Ms. Pego works with a variety of healthcare clients to assist with identifying and preventing compliance risks and complying with federal and state regulations. Her work for KPMG includes serving as lead director for OCR HIPAA audits, as well as acting as Privacy Lead for the KPMG HIPAA national service line assisting covered entities and business associates with HIPAA compliance. She has conducted internal investigations concerning a variety of topics, including fraud and abuse, HIPAA violations, as well as other legal and regulatory matters, and researched and developed compliance policies for institutions in the areas of gifting under the Anti-Kickback Statute and Stark Law, the DRA, HIPAA, EMTALA and others. She participates in the KMPG National HIPAA working group to develop tools and methodologies for client needs, and conducts and manages ICD-10 Impact Assessment at a variety of healthcare organizations to help identify gaps in ICD-10 readiness. She has also served as the firm’s lead manager for health care reform legislative analysis and research.

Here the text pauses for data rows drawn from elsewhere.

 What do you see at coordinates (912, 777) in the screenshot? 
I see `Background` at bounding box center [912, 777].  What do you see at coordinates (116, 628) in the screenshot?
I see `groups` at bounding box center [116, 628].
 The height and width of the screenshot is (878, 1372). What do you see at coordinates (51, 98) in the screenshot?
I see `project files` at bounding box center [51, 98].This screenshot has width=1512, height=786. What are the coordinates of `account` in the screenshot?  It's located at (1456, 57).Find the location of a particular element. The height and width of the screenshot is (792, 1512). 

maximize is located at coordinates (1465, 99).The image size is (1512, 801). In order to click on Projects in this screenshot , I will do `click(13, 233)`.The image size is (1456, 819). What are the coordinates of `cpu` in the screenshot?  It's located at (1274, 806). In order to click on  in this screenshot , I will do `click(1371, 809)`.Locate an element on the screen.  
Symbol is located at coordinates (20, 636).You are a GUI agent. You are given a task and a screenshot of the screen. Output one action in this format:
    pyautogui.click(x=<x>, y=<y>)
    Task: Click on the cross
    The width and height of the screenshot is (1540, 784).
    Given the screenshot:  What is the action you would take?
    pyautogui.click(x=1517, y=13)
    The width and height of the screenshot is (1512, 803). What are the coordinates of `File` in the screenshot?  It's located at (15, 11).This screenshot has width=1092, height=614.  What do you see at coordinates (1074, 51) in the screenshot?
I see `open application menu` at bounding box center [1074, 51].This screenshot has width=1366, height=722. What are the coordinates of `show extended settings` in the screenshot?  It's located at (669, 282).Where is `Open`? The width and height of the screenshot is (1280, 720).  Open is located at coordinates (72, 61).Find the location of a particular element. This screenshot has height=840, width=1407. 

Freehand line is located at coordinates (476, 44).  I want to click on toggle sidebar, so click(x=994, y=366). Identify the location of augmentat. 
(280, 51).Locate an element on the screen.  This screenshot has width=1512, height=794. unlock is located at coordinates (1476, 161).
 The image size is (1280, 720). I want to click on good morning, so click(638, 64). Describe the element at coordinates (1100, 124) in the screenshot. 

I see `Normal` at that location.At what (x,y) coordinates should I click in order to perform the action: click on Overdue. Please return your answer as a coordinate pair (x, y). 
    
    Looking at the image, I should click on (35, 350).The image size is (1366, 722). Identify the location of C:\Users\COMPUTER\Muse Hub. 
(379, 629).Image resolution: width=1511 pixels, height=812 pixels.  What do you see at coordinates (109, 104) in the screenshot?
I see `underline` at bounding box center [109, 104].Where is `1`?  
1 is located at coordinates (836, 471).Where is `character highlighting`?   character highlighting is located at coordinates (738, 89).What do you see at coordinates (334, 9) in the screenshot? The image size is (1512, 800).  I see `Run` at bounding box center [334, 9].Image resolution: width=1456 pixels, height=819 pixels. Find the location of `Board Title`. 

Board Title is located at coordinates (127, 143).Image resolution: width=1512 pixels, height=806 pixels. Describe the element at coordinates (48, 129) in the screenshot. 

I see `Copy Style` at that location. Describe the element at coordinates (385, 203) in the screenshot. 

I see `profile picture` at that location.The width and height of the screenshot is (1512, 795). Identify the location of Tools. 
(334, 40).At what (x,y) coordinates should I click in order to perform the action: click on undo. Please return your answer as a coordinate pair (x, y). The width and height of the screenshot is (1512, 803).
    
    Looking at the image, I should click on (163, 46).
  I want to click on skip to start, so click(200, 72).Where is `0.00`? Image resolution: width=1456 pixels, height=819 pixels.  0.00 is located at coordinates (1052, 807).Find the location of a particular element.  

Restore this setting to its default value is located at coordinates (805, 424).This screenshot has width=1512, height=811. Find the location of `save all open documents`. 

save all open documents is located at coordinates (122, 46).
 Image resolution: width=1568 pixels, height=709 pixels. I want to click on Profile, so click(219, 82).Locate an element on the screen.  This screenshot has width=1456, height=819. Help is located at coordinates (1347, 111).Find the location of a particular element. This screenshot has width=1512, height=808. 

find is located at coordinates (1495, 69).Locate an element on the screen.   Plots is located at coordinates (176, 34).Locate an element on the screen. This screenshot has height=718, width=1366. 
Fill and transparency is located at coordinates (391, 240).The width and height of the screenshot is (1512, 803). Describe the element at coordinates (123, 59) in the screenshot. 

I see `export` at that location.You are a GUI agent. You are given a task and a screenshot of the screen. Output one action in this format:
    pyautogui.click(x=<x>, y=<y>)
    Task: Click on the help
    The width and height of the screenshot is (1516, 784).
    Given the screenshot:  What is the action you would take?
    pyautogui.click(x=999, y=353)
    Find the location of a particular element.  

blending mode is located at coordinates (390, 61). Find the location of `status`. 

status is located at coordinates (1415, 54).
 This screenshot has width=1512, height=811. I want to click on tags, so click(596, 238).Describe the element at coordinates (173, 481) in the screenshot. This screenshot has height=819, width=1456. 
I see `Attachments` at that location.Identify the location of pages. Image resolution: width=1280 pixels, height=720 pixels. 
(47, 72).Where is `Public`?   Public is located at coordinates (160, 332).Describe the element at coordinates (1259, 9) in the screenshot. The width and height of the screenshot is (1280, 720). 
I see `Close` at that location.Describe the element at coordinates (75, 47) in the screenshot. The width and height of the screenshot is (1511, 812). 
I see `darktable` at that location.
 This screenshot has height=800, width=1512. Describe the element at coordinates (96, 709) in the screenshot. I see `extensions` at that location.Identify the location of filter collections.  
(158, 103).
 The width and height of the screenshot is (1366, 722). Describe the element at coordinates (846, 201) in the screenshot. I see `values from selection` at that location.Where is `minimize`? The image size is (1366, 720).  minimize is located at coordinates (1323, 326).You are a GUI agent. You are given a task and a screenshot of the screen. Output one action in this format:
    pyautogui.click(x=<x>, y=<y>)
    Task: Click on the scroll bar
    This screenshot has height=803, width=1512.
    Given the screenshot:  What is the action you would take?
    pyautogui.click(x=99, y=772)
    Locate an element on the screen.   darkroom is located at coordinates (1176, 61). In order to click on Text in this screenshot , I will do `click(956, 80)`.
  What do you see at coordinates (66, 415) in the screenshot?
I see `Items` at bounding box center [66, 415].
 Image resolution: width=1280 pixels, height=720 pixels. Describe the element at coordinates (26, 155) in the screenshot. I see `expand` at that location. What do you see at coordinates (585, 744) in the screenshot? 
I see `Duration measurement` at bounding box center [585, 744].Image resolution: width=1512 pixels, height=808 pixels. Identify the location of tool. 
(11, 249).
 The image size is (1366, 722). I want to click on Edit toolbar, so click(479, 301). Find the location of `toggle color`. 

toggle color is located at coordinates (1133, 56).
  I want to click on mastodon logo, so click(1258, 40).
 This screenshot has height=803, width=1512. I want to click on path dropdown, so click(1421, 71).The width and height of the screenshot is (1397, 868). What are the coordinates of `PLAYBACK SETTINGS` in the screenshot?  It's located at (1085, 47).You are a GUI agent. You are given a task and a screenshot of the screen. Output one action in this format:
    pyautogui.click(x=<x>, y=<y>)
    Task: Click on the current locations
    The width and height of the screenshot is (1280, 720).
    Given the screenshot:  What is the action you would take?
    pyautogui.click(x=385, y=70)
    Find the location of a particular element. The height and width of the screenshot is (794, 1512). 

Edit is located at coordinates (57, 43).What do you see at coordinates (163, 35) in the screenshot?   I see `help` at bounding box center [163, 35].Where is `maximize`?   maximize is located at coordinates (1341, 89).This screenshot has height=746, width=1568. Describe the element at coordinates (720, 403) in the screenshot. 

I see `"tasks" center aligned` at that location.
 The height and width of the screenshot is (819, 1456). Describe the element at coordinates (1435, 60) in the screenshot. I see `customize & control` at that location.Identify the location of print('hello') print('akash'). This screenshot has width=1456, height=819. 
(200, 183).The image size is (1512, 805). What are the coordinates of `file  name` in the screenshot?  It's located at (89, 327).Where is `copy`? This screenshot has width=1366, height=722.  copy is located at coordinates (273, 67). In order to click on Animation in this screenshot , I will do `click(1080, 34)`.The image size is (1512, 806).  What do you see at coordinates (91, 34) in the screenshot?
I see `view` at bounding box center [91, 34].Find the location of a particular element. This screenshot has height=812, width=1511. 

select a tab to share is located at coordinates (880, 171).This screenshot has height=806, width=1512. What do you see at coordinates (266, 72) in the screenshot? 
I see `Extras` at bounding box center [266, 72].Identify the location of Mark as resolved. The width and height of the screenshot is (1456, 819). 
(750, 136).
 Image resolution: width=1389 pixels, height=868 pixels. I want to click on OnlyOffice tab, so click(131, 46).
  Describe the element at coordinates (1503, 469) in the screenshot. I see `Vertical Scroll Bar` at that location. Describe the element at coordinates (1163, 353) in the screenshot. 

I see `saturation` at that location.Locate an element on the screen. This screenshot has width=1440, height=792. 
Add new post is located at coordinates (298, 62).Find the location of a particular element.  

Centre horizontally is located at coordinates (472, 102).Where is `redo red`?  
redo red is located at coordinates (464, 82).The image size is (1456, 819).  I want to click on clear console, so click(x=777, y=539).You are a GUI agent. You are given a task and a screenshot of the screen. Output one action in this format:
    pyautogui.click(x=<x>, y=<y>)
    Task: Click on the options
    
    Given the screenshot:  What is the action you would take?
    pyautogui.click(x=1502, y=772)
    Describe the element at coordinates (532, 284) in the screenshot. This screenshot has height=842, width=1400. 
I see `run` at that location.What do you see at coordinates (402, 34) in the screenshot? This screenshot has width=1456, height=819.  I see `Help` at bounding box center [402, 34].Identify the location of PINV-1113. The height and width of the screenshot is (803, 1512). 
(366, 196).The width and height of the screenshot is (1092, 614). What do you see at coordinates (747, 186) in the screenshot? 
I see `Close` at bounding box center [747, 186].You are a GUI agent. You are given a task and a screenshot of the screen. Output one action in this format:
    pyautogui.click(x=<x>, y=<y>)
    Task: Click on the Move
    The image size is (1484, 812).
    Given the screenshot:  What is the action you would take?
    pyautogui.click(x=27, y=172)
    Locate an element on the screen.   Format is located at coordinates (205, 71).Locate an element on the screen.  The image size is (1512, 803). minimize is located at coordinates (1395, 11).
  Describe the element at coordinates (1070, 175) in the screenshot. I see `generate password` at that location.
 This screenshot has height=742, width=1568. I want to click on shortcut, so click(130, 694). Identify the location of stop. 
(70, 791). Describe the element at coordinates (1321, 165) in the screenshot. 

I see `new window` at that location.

Prior to coming to KPMG, Ms. Pego was a Local Compliance Officer at a teaching hospital and outpatient center for one of New Jersey’s largest health care systems and has worked with some of the country’s leading health systems. She received her BA from American University and her JD from Seton Hall University School of Law, with a Concentration in Health Law, and is Certified in Healthcare Compliance (CHC) by the Health Care Compliance Association (HCCA).
Joy Pritts, Chief Privacy Officer, ONC, HHS, Meaningful Use Regulations: What Providers Need To Know To Comply
Joy Pritts joined the Office of the National Coordinator for Health Information Technology (ONC), Department of Health & Human Services in February 2010 as its first Chief Privacy Officer. Ms. Pritts provides critical advice to the Secretary and the National Coordinator in developing and implementing ONC’s privacy and security programs under HITECH. She works closely with the Office for Civil Rights and other operating divisions of HHS, as well as with other government agencies to help ensure a coordinated approach to key privacy and security issues.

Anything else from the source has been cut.